- [What the task asks] Output the entire listing that follows verbatim.

- [Data supplied]

##############################

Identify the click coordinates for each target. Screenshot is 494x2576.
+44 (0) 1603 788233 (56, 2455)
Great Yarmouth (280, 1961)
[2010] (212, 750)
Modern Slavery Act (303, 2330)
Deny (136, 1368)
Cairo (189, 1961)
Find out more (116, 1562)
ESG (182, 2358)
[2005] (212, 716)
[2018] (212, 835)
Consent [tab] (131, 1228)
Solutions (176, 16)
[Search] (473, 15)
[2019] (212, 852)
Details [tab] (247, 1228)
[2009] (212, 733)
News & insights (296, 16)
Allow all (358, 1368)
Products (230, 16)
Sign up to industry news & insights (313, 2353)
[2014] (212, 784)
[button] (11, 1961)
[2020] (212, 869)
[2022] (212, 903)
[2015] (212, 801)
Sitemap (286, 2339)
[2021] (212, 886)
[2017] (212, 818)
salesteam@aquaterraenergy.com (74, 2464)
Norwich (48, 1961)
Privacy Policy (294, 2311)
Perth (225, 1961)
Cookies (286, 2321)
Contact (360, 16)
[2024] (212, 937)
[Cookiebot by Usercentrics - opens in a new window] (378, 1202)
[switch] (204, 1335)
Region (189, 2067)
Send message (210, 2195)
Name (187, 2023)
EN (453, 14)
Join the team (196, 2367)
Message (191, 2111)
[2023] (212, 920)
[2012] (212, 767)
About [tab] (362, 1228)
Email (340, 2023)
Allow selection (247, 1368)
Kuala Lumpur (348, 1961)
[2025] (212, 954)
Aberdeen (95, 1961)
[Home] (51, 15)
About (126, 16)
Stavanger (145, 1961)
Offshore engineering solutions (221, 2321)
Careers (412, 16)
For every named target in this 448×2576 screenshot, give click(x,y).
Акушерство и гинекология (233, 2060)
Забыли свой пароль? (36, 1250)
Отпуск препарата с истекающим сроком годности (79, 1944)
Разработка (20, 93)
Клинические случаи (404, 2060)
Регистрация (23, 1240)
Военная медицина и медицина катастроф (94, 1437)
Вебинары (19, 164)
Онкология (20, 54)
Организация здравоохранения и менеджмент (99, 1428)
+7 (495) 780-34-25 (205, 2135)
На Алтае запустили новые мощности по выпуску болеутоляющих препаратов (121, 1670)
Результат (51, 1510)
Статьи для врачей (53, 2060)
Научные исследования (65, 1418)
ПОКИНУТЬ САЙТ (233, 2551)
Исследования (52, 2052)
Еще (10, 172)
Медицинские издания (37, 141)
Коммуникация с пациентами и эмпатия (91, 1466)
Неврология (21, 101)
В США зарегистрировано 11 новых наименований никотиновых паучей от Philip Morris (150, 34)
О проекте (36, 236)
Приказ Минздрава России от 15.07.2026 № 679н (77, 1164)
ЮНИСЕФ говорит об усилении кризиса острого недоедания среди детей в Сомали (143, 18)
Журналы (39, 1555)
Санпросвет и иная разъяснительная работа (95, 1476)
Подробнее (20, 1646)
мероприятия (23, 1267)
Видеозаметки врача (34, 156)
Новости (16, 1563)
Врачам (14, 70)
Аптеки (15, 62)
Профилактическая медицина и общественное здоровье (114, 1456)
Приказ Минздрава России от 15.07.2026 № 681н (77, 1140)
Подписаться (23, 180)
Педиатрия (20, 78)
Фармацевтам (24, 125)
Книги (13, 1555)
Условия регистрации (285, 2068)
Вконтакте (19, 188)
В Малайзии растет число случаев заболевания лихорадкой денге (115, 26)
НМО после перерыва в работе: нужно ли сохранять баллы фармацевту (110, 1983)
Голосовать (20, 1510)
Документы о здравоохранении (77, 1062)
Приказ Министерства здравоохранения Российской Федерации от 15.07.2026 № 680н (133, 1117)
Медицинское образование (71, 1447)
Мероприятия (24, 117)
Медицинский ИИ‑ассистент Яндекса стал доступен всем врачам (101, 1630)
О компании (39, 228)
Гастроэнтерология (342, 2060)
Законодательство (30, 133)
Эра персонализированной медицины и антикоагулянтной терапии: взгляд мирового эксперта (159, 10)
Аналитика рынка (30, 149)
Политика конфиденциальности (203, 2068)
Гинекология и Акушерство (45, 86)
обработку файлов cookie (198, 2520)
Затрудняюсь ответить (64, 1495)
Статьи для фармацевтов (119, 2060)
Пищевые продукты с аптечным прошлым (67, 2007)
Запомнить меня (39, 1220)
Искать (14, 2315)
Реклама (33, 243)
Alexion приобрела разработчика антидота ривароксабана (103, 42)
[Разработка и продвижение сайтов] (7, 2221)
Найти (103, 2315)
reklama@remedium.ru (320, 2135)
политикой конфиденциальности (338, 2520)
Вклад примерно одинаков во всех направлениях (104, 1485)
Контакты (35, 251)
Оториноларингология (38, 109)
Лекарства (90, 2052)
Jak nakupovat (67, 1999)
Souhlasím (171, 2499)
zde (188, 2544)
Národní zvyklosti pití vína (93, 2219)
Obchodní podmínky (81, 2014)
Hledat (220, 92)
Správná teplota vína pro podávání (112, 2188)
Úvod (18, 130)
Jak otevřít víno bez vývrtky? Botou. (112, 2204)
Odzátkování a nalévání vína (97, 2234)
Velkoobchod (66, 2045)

##############################

- [Solution to the exercise]
Identify the click coordinates for each target. Screenshot is 494x2576.
+44 (0) 1603 788233 (56, 2455)
Great Yarmouth (280, 1961)
[2010] (212, 750)
Modern Slavery Act (303, 2330)
Deny (136, 1368)
Cairo (189, 1961)
Find out more (116, 1562)
ESG (182, 2358)
[2005] (212, 716)
[2018] (212, 835)
Consent [tab] (131, 1228)
Solutions (176, 16)
[Search] (473, 15)
[2019] (212, 852)
Details [tab] (247, 1228)
[2009] (212, 733)
News & insights (296, 16)
Allow all (358, 1368)
Products (230, 16)
Sign up to industry news & insights (313, 2353)
[2014] (212, 784)
[button] (11, 1961)
[2020] (212, 869)
[2022] (212, 903)
[2015] (212, 801)
Sitemap (286, 2339)
[2021] (212, 886)
[2017] (212, 818)
salesteam@aquaterraenergy.com (74, 2464)
Norwich (48, 1961)
Privacy Policy (294, 2311)
Perth (225, 1961)
Cookies (286, 2321)
Contact (360, 16)
[2024] (212, 937)
[Cookiebot by Usercentrics - opens in a new window] (378, 1202)
[switch] (204, 1335)
Region (189, 2067)
Send message (210, 2195)
Name (187, 2023)
EN (453, 14)
Join the team (196, 2367)
Message (191, 2111)
[2023] (212, 920)
[2012] (212, 767)
About [tab] (362, 1228)
Email (340, 2023)
Allow selection (247, 1368)
Kuala Lumpur (348, 1961)
[2025] (212, 954)
Aberdeen (95, 1961)
[Home] (51, 15)
About (126, 16)
Stavanger (145, 1961)
Offshore engineering solutions (221, 2321)
Careers (412, 16)
For every named target in this 448×2576 screenshot, give click(x,y).
Акушерство и гинекология (233, 2060)
Забыли свой пароль? (36, 1250)
Отпуск препарата с истекающим сроком годности (79, 1944)
Разработка (20, 93)
Клинические случаи (404, 2060)
Регистрация (23, 1240)
Военная медицина и медицина катастроф (94, 1437)
Вебинары (19, 164)
Онкология (20, 54)
Организация здравоохранения и менеджмент (99, 1428)
+7 (495) 780-34-25 (205, 2135)
На Алтае запустили новые мощности по выпуску болеутоляющих препаратов (121, 1670)
Результат (51, 1510)
Статьи для врачей (53, 2060)
Научные исследования (65, 1418)
ПОКИНУТЬ САЙТ (233, 2551)
Исследования (52, 2052)
Еще (10, 172)
Медицинские издания (37, 141)
Коммуникация с пациентами и эмпатия (91, 1466)
Неврология (21, 101)
В США зарегистрировано 11 новых наименований никотиновых паучей от Philip Morris (150, 34)
О проекте (36, 236)
Приказ Минздрава России от 15.07.2026 № 679н (77, 1164)
ЮНИСЕФ говорит об усилении кризиса острого недоедания среди детей в Сомали (143, 18)
Журналы (39, 1555)
Санпросвет и иная разъяснительная работа (95, 1476)
Подробнее (20, 1646)
мероприятия (23, 1267)
Видеозаметки врача (34, 156)
Новости (16, 1563)
Врачам (14, 70)
Аптеки (15, 62)
Профилактическая медицина и общественное здоровье (114, 1456)
Приказ Минздрава России от 15.07.2026 № 681н (77, 1140)
Подписаться (23, 180)
Педиатрия (20, 78)
Фармацевтам (24, 125)
Книги (13, 1555)
Условия регистрации (285, 2068)
Вконтакте (19, 188)
В Малайзии растет число случаев заболевания лихорадкой денге (115, 26)
НМО после перерыва в работе: нужно ли сохранять баллы фармацевту (110, 1983)
Голосовать (20, 1510)
Документы о здравоохранении (77, 1062)
Приказ Министерства здравоохранения Российской Федерации от 15.07.2026 № 680н (133, 1117)
Медицинское образование (71, 1447)
Мероприятия (24, 117)
Медицинский ИИ‑ассистент Яндекса стал доступен всем врачам (101, 1630)
О компании (39, 228)
Гастроэнтерология (342, 2060)
Законодательство (30, 133)
Эра персонализированной медицины и антикоагулянтной терапии: взгляд мирового эксперта (159, 10)
Аналитика рынка (30, 149)
Политика конфиденциальности (203, 2068)
Гинекология и Акушерство (45, 86)
обработку файлов cookie (198, 2520)
Затрудняюсь ответить (64, 1495)
Статьи для фармацевтов (119, 2060)
Пищевые продукты с аптечным прошлым (67, 2007)
Запомнить меня (39, 1220)
Искать (14, 2315)
Реклама (33, 243)
Alexion приобрела разработчика антидота ривароксабана (103, 42)
[Разработка и продвижение сайтов] (7, 2221)
Найти (103, 2315)
reklama@remedium.ru (320, 2135)
политикой конфиденциальности (338, 2520)
Вклад примерно одинаков во всех направлениях (104, 1485)
Контакты (35, 251)
Оториноларингология (38, 109)
Лекарства (90, 2052)
Jak nakupovat (67, 1999)
Souhlasím (171, 2499)
zde (188, 2544)
Národní zvyklosti pití vína (93, 2219)
Obchodní podmínky (81, 2014)
Hledat (220, 92)
Správná teplota vína pro podávání (112, 2188)
Úvod (18, 130)
Jak otevřít víno bez vývrtky? Botou. (112, 2204)
Odzátkování a nalévání vína (97, 2234)
Velkoobchod (66, 2045)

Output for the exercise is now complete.